TASK TO CARRY OUT: What is needed is an exact copy of every record.

SUPPLIED RECORDS:
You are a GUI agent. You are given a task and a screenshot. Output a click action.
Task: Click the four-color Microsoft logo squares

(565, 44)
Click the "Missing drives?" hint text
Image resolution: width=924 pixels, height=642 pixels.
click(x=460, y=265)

SOLUTION FOR THIS TASK:
You are a GUI agent. You are given a task and a screenshot. Output a click action.
Task: Click the four-color Microsoft logo squares

(565, 44)
Click the "Missing drives?" hint text
Image resolution: width=924 pixels, height=642 pixels.
click(x=460, y=265)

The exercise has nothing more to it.